2. In Exchange admin center, on the Certificates tab, in the Select server box, select KTM-EX2.msserverpro.com, verify that trusted certificate is not installed. After installing Exchange Server 2016, the server is configured to use a Self-signed certificate for KTM-EX2.msserverpro.com.

3. In Exchange admin center, on the Certificates tab, in the Select Server box, select KTM-EX1.msserverpro.com, click the msserverpro.com certificate, click More and click Export Exchange certificate.

4. On the export Exchange certificate page, in the File to export to text box, type \\KTM-EX2\ExportCertificate\ExchangeCert.pfx. In the Password text box, type P@ssw0rd, and then click OK.

5. Verify the export exchange server certificate file.

6. In the Exchange admin center, in the Select Server box, select KTM-EX2.msserverpro.com, click More and click Import Exchange Certificate.

7. On the import Exchange certificate page, in the File to import from text box, type \\KTM-EX2\ExportCertificate\ExchangeCert.pfx. In the Password text box, type P@ssw0rd, and then click Next.

8. In the import Exchange certificate page, In the Specify the servers you want to apply this certificate to area, click add, select KTM-EX2, click add and then click OK.

9. In the import Exchange certificate page, verify that KTM-EX2.msserverpro.com is listed in the Specify the servers you want to apply this certificate to area, click Finish.

10. Verify that the trusted certificate is installed in KTM-EX2.msserverpro.com.

Assign services to the KTM-EX2

Before your certificate become active, you need to assign specific Exchange services to SMTP and IIS.

11. In Exchange admin center, on the Certificates tab, in the Select Server box, select KTM-EX2.msserverpro.com, click the msserverpro.com certificate, click Edit.

12. In the msserverpro.com windows, click services. Select the SMTP and IIS check boxes, and click Save.

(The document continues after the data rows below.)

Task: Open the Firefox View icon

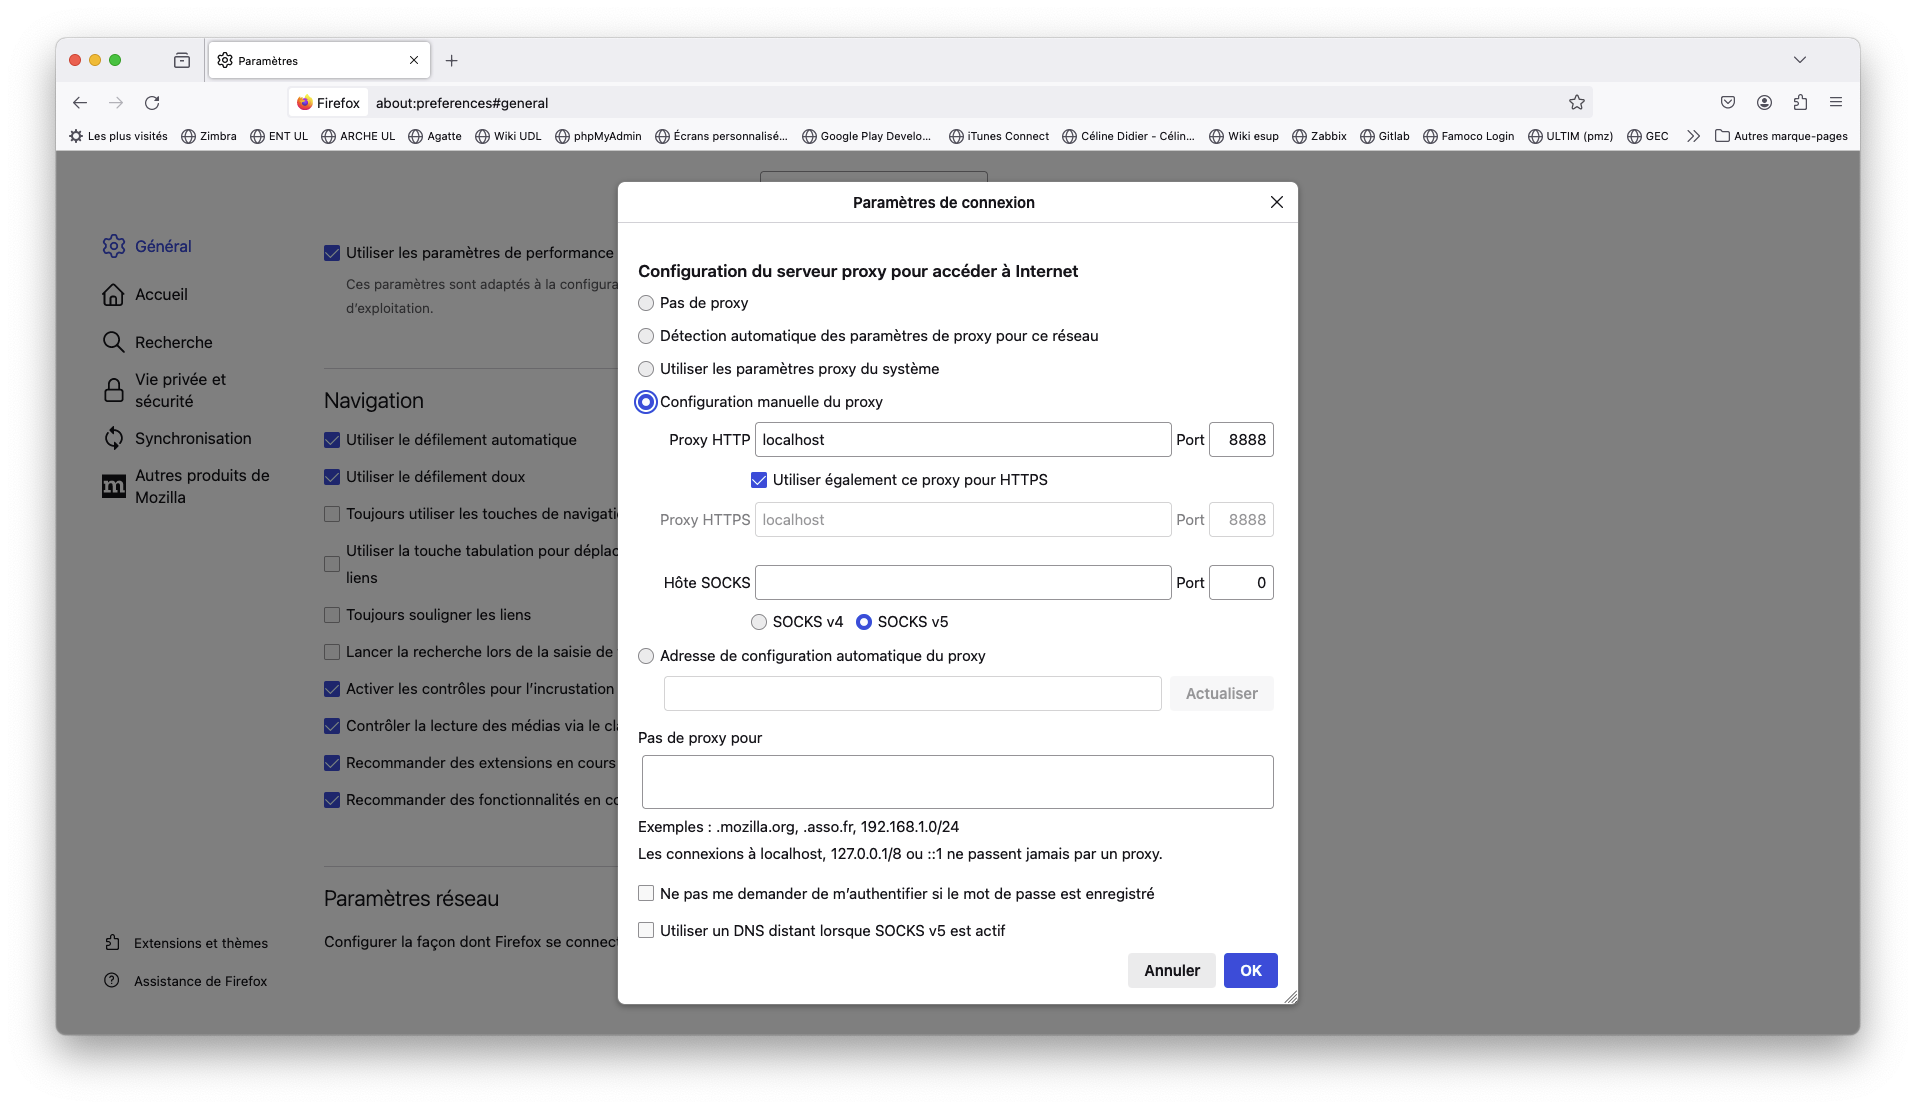Action: point(182,61)
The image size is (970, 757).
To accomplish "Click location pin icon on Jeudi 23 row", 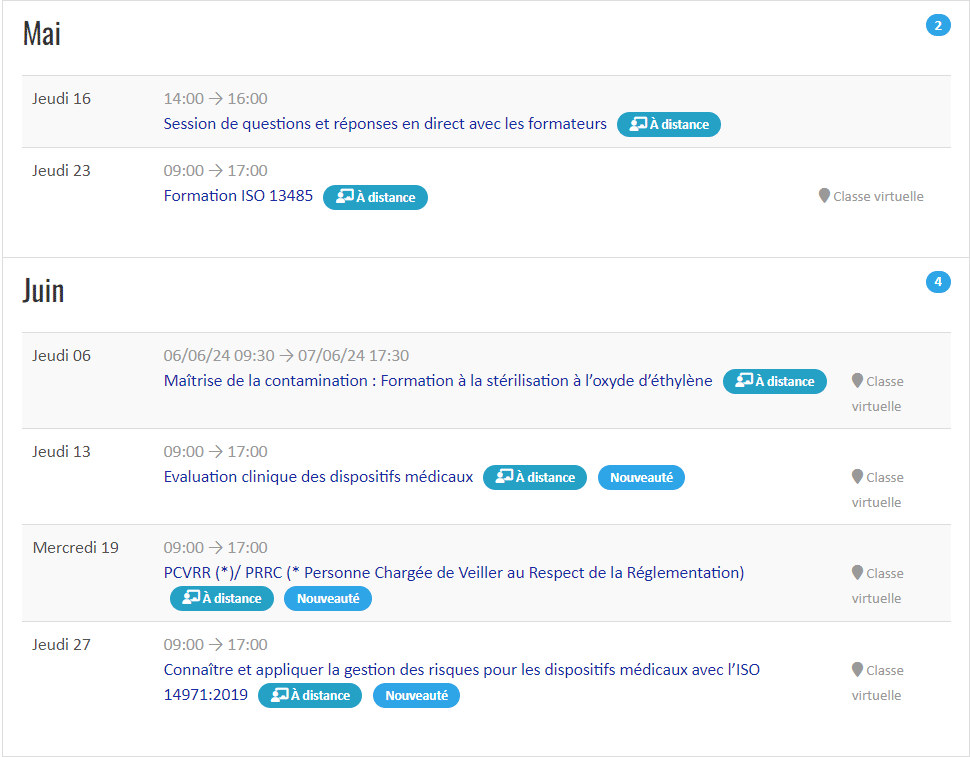I will tap(824, 196).
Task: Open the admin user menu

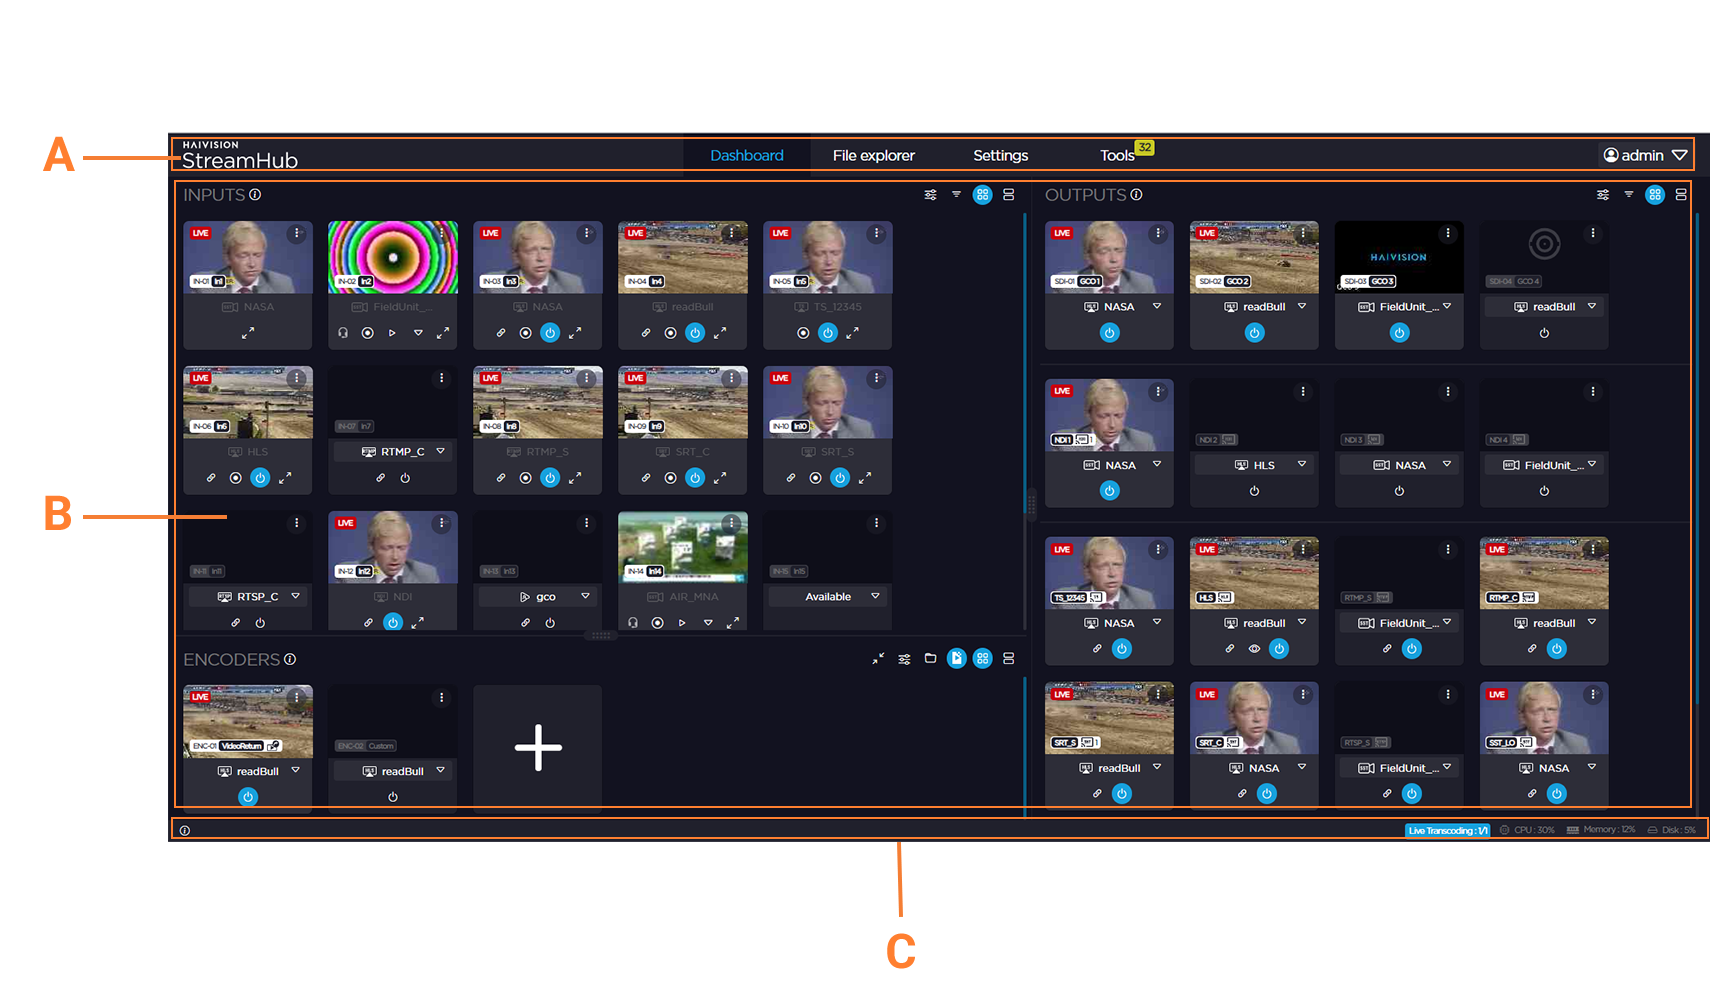Action: 1644,155
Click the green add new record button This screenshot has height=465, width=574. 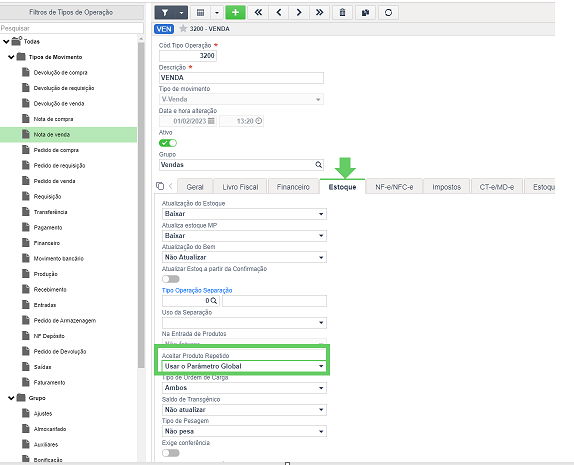tap(235, 12)
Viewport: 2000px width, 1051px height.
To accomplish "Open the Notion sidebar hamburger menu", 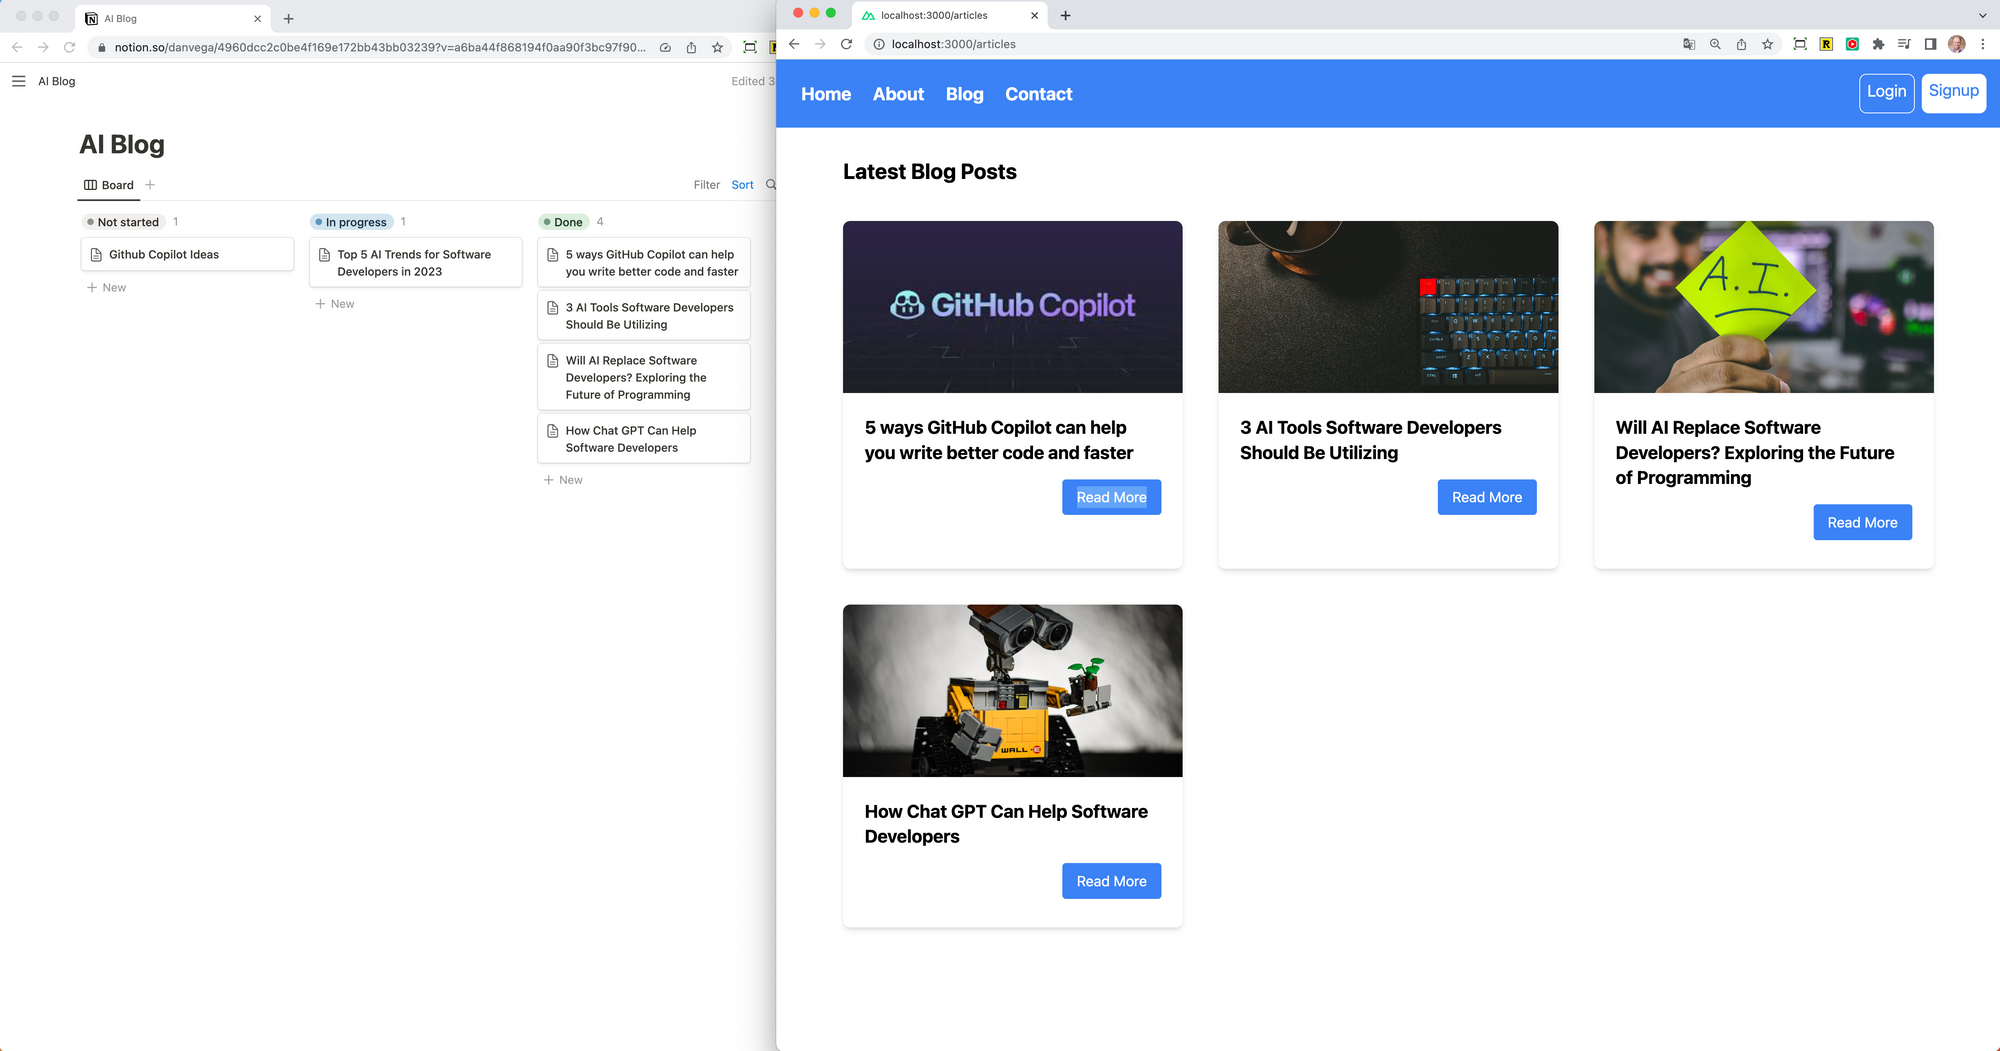I will tap(18, 81).
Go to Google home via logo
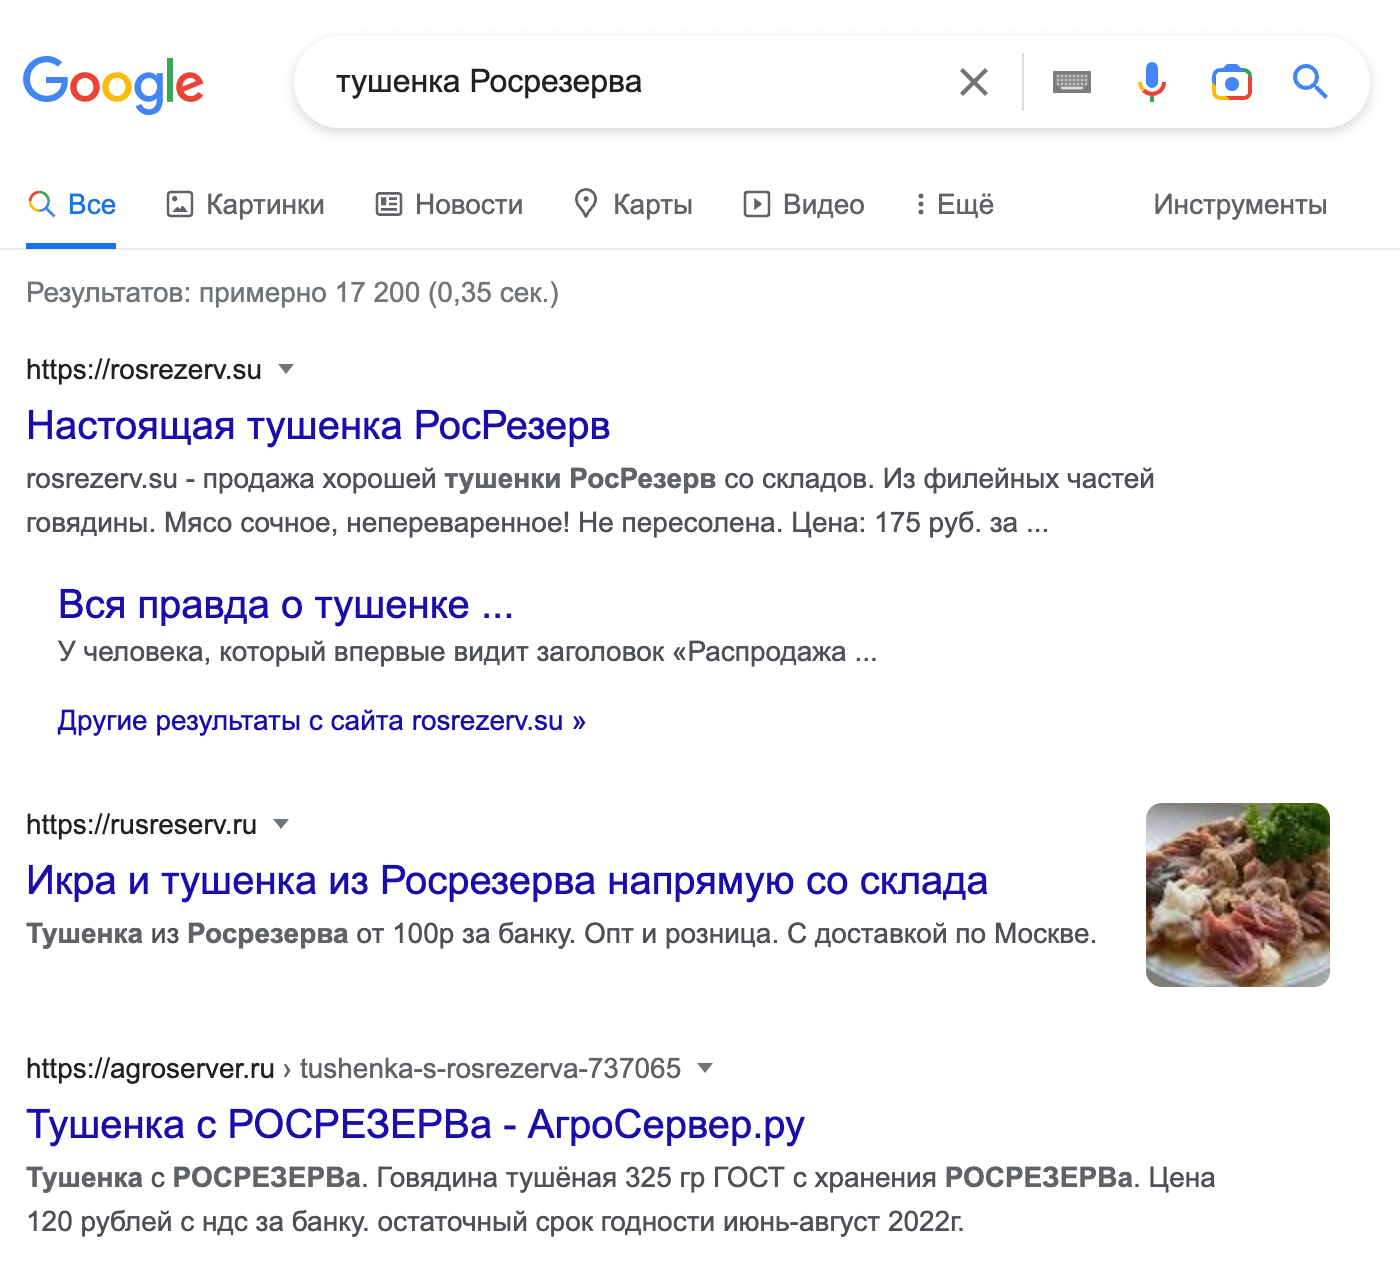This screenshot has height=1280, width=1400. point(113,84)
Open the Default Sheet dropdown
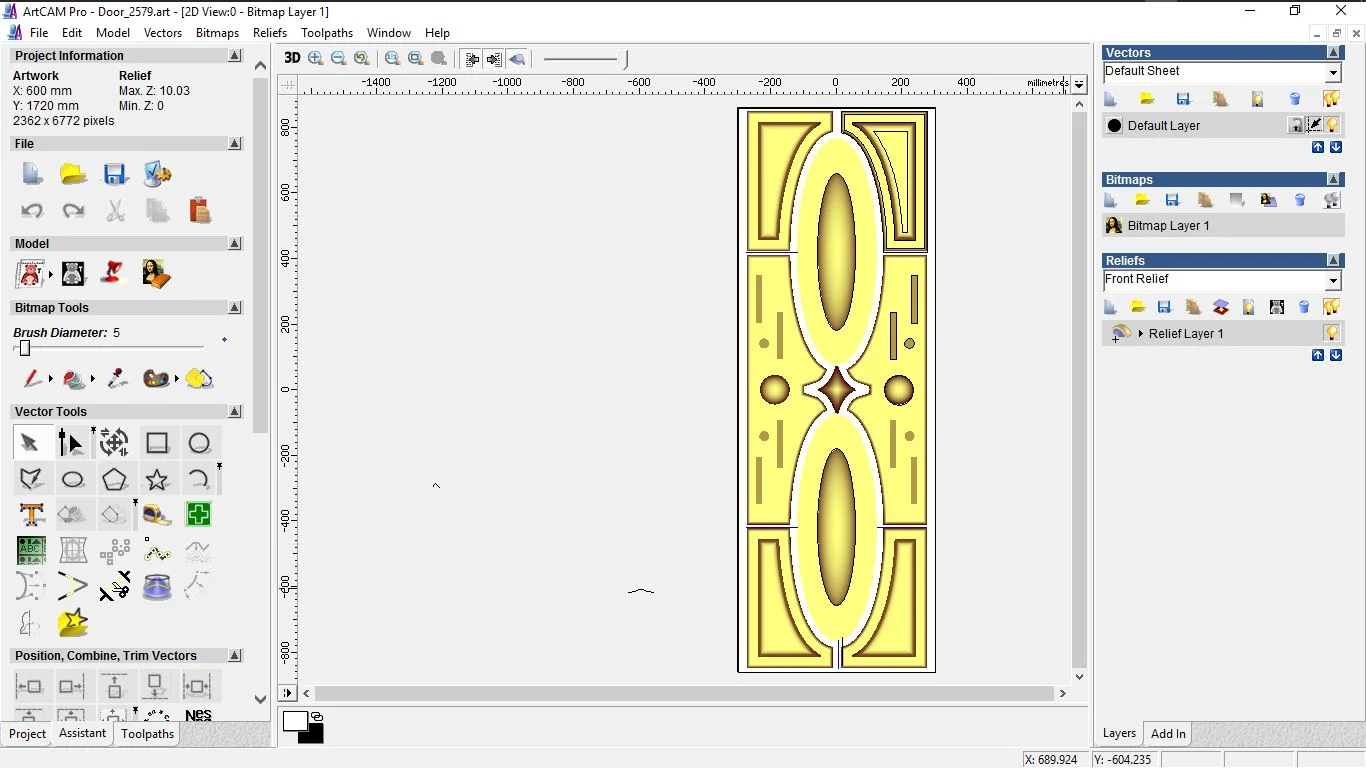 [x=1333, y=73]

13. In the Warning windows, click Yes.

We have now successfully export and import exchange server certificate for new Exchange Server KTM-EX2 and assign Exchange services to it, such as IIS and SMTP.

 

 

Summary:

When we have multiple Exchange Server 2016 in our organization, we have to configure these steps. In Exchange Server 2013 we have to do these steps in Client Access Server. In the production environment, always use public CA certificate for Exchange Server certificate because public certificate is auto trust by all browser. I hope this article will help.